# Return correlations

Assume an equity fund sample shows returns negatively correlated with the S&P 500.

Are we more inclined to say that a) these funds are invested outside the S&P 500, perhaps non-US stocks; b) these funds have selected stocks belonging to the S&P 500, but substantially uncorrelated with the index?

Update

I give a quantitative context for the problem above.

Let $R_{it}$, $M_t$ be resp. the $i$-th fund, and the index return in $t$. Let $s_i$ be the total wealth of the $i$-th fund invested in stocks belonging to the index. Therefore, $\bar{s}_i=1- s_i$ identifies portfolio assets not belonging to the index.

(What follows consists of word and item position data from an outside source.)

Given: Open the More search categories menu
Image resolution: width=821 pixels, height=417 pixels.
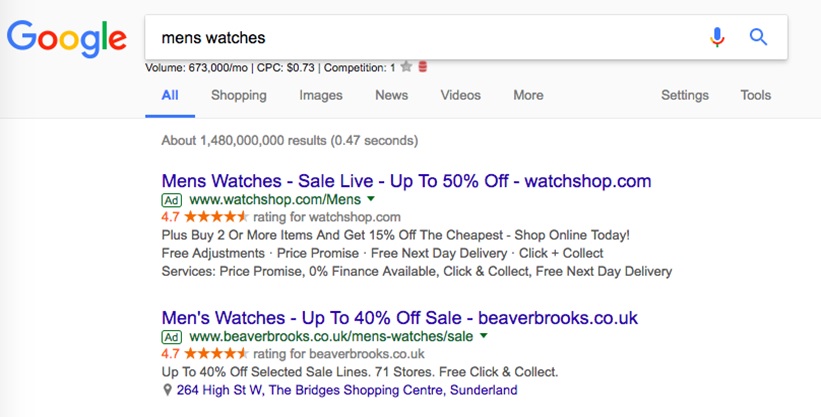Looking at the screenshot, I should click(x=528, y=95).
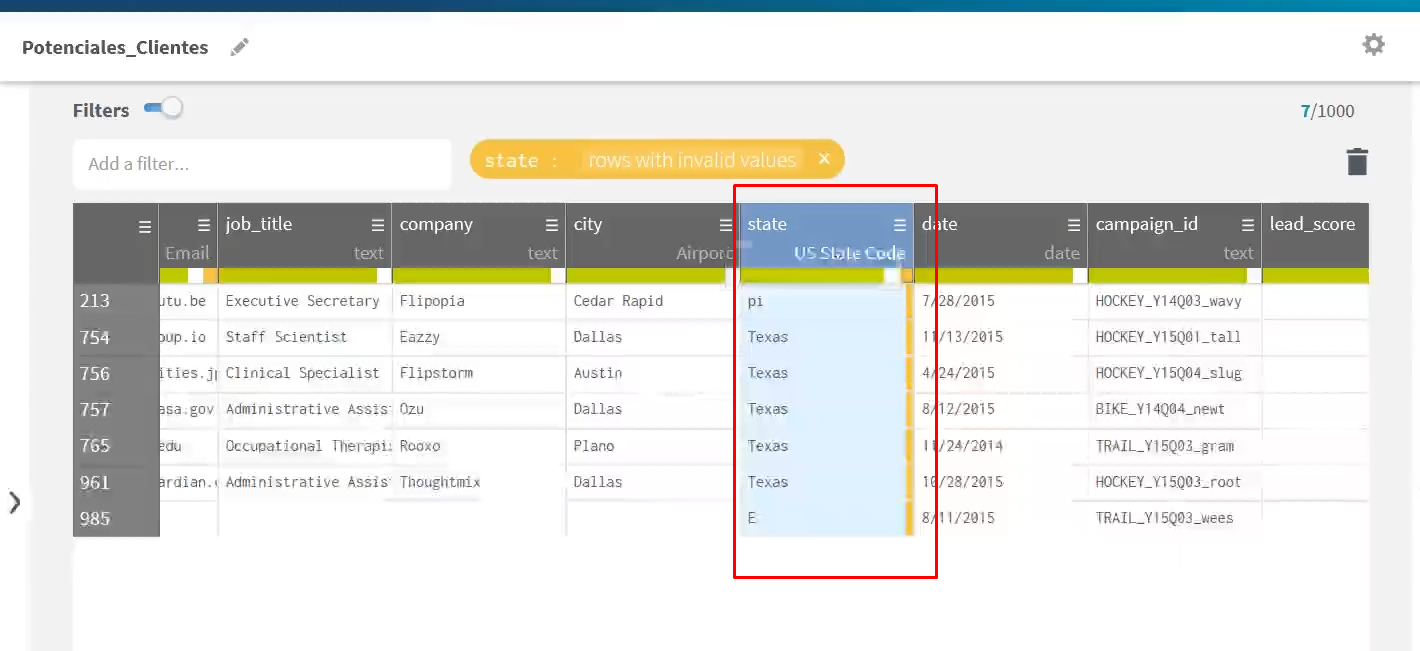
Task: Delete all filters with the trash icon
Action: [1357, 160]
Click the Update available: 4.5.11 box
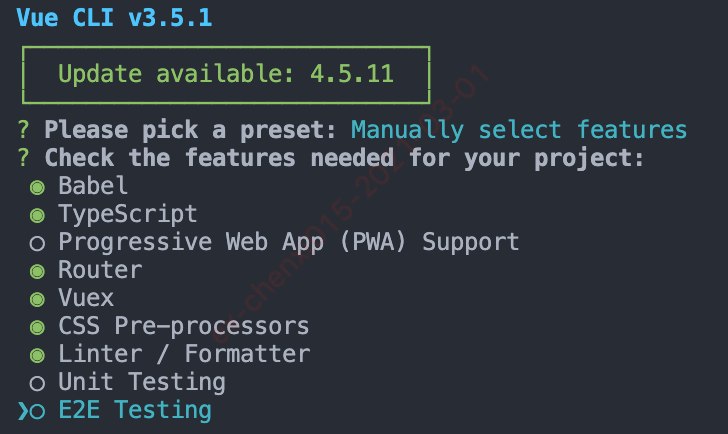 tap(226, 75)
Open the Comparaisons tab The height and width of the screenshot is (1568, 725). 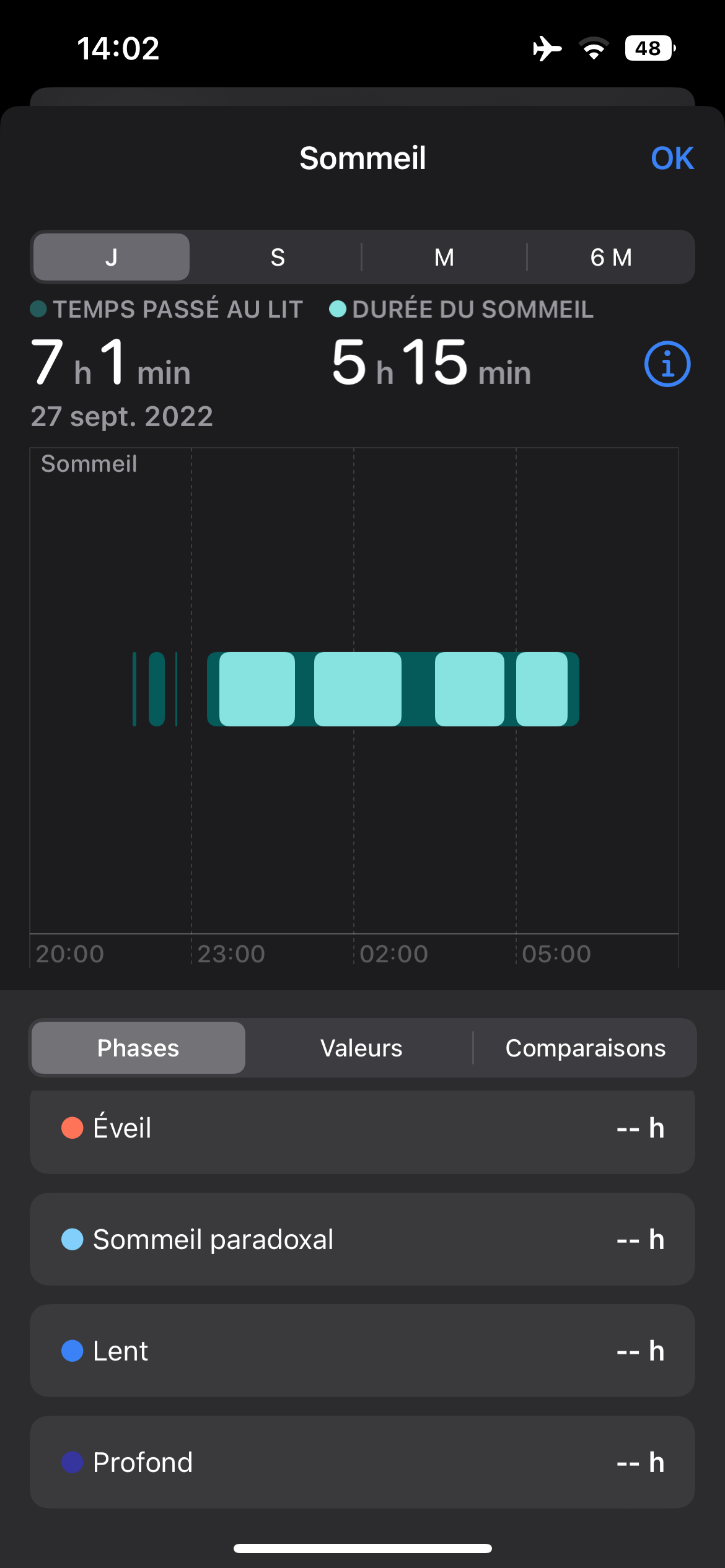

Consider the linear model:

$$R_{it} = \alpha_i + \beta_iM_t + e_{it}$$

For a large sample of funds, if $\beta_i$ are consistently and significantly negative, can we say that $\bar{s}_i$ is large, that is, on average funds' wealth is not invested in the S&P index?

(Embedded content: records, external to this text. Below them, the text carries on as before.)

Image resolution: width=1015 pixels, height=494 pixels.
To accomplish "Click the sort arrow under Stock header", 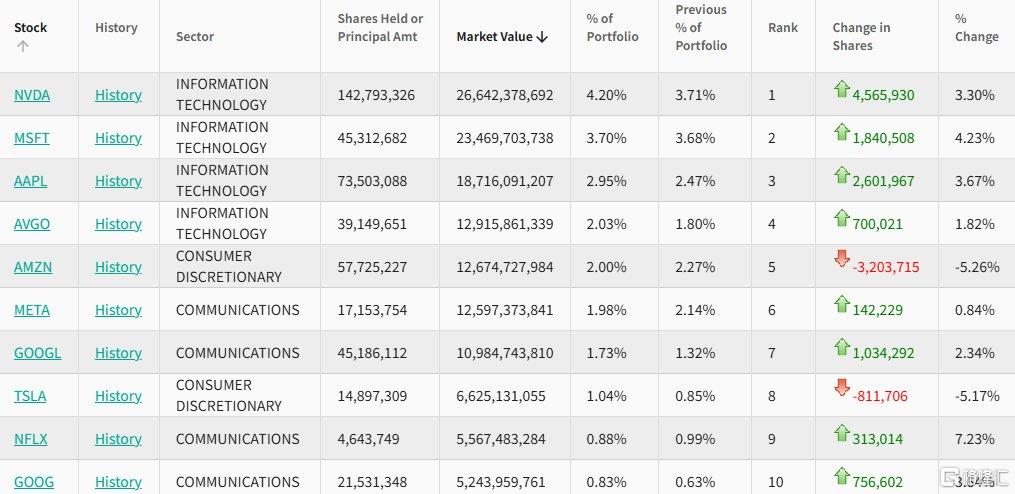I will [x=23, y=46].
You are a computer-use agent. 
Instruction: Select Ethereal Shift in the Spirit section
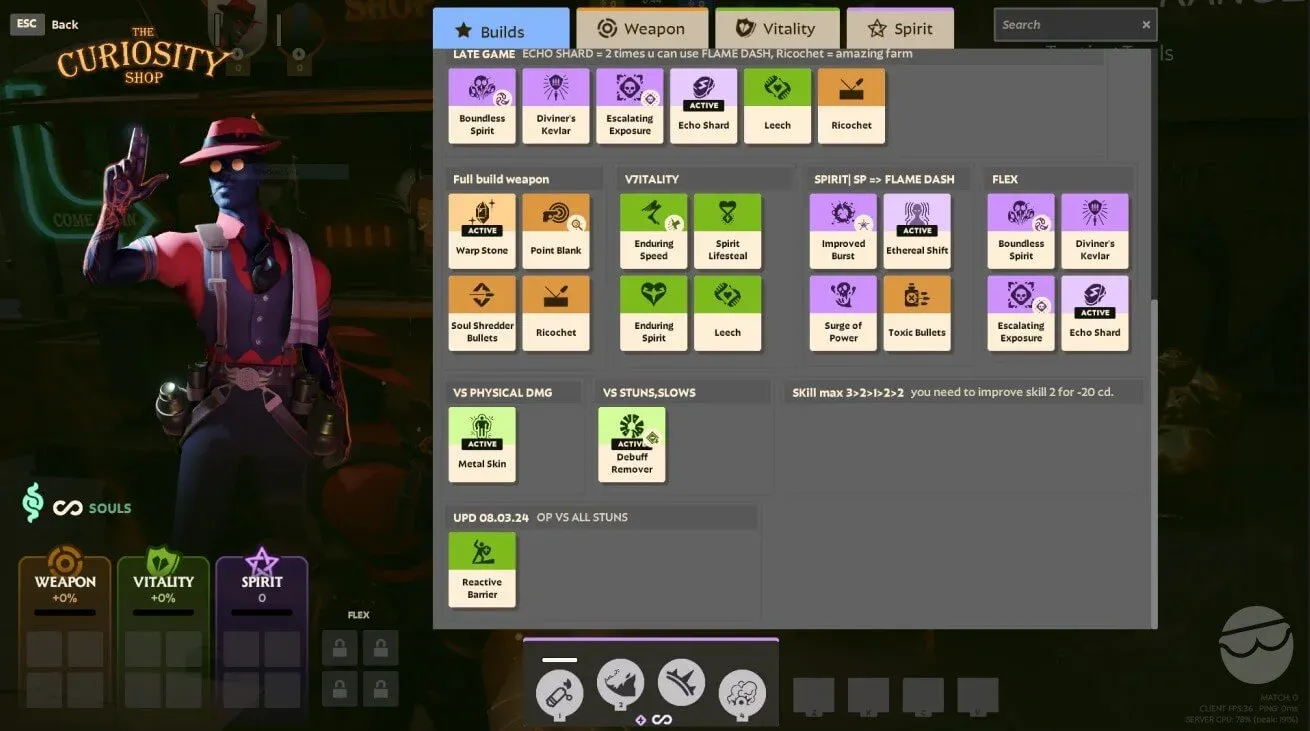(917, 230)
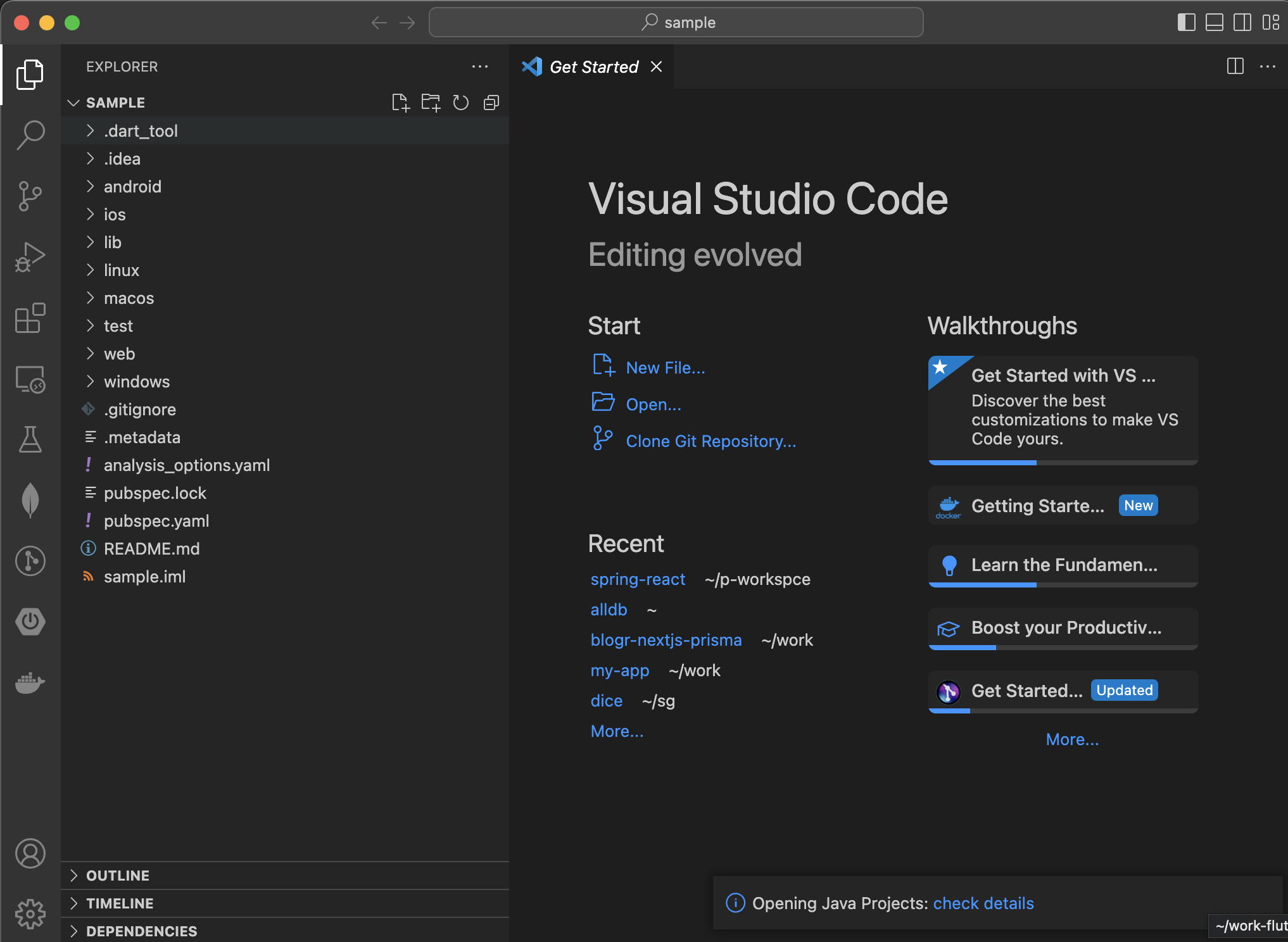Click the New Folder icon in explorer
This screenshot has height=942, width=1288.
coord(431,103)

When you say "an equity fund sample shows returns negatively correlated with the S&P 500". So if I assume that the benchmark (S & P 500 in your case) to measure the performance of the returns is correct and it is negatively correlated, then it may be because the fund has the inverse positions as that of S & P 500. For example it might be possible that the 10 stocks which are there in the fund as long positions are there in the S & P 500 as short positions which will depict a negative correlation.